# Hornets @ Lakers 9:30 CST



## Diable (Apr 26, 2005)

Nothing fancy today.We're 8-8 and we're playing a good team on the road without three of our top four scorers.If you added four of our starters together they would only be third in the league in scoring with 31 points per game between them.Kobe is listed as questionable for this game with a sprained ankle.Under the circumstances I would expect them to hold him out if there's any question.


----------



## upsanddowns (Dec 29, 2005)

Good luck tonight. Should be a good game regardless of the injuries on both sides.


----------



## girllovesthegame (Nov 3, 2005)

Thanks upsanddowns. We need all the luck we can get. Good luck to you guys too.


----------



## Diable (Apr 26, 2005)

Wow I hope we can close this one out.I never expected we'd win with this lineup.Lakers are really throwing up a lot of treys without any success they're 3-17.I was beginning to think that everyone who shot threes against us thoguht they were Larry Bird


----------



## a.y.h. (Apr 22, 2006)

nicely played. demolished us on the rebounds =[


----------



## girllovesthegame (Nov 3, 2005)

I must say. I'm very surprised. I thought Kobe would let the air out of the Hornets tires at any minute. Congratulations Hornets. Streak snapped. Now hopefully they'll gain some momentum going into Seattle on Friday. 

:clap2:


----------



## girllovesthegame (Nov 3, 2005)




----------



## Diable (Apr 26, 2005)

Ray Allen is out indefinitely with some sort of injury.That should make it more likely that we get a win friday.

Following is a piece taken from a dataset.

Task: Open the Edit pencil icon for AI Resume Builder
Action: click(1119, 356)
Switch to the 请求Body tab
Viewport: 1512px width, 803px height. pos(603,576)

Mason,Chandler and Paul all had double doubles tonight.God if only Mason and Chandler could gain some confidence and start doing this sort of stuff consistently.


----------



## bee-fan (Nov 4, 2006)

Great game tonight, the team played like they had a chip on their shoulder. Everyone deserve credit for this win.


----------



## girllovesthegame (Nov 3, 2005)

I agree bee-fan. I knew in order for them to even have the slightest chance to win others would have to step up to help Paul. 

*Field Goals* Hornets 44/92 Lakers 36/73
*Rebounds * Hornets 49 Lakers 31
*Off Rebs* Hornets 20 Lakers 5
*2nd Chance Pts.* Hornets 21 Lakers 9
*Pts in Paint* Hornets 60 Lakers 48

No way would the Hornets have had that much rebounding last season.


----------



## Diable (Apr 26, 2005)

I guess that Mayberry guy for the Oklahoman may have helped them win this one.I don't care enough to look through newsok.com for a link,but he wrote some article telling everyone not to bother staying up late to watch these three games,said we'd lose them all.Of course at the time I couldn't have disagreed with him,but then he wrote another article entitled _Prove me Wrong._I didn't read it,but apparently the Hornets didn't care for his prediction and the coaches probably posted it in every locker.


----------



## Basel (Mar 31, 2005)

Congrats on an impressive win tonight, guys. We got out played, out hustled, out everything...clearly, the Lakers took this team very lightly, as did a ton of the fans in thinking it would be an easy win, and you guys brought us all back down to Earth after our mini win streak. 

Next time, don't get so many offensive rebounds. It killed us tonight.


----------



## bruindre (Jul 18, 2004)

Nice win, Hornets!


----------



## Diable (Apr 26, 2005)




----------



## Diable (Apr 26, 2005)




----------



## girllovesthegame (Nov 3, 2005)

Thanks guys! Hornets needed this win in the worse way. That losing streak was killing. 

Diable, Mayberry is a joke, which is why he writes for The Jokelahoman. LOL! Hornets players should be tired of him and his silly questions by now. I don't even want to go read it. My night has gone too good thus far. :cheers: In any event, if the players did read it, I hope it added to their motivation.


----------



## supermati (Mar 28, 2005)

Butler is amazing me so far, he can really play awesome if given the right amount of minutes.
And I gotta say something, Rasual looks even more determined than Peja this season...


----------